### TASK TO CARRY OUT
Read the lines below, and copy any that contain the string "agent".

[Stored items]
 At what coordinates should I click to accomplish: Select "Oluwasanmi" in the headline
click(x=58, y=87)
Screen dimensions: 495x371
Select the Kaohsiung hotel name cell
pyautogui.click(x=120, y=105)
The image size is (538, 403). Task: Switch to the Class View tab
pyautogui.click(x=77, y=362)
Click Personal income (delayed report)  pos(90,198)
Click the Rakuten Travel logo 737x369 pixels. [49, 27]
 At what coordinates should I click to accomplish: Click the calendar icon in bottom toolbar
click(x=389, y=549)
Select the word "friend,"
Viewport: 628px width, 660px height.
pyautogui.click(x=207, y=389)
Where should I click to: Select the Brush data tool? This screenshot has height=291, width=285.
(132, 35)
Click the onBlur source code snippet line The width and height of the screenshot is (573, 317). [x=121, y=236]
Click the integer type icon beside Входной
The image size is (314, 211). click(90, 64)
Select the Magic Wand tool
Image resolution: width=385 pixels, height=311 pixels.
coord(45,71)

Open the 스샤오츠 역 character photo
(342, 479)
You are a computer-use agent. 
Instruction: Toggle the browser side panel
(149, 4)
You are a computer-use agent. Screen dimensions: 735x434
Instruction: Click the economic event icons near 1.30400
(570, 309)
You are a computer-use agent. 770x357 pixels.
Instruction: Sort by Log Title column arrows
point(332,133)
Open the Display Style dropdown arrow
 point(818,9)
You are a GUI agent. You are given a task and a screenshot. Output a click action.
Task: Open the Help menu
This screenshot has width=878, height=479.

### SOLUTION TO THIS PROBLEM
You are a computer-use agent. 
You are a computer-use agent. Screen dimensions: 735x434
You are a computer-use agent. 770x357 pixels.
You are a GUI agent. You are given a task and a screenshot. Output a click action.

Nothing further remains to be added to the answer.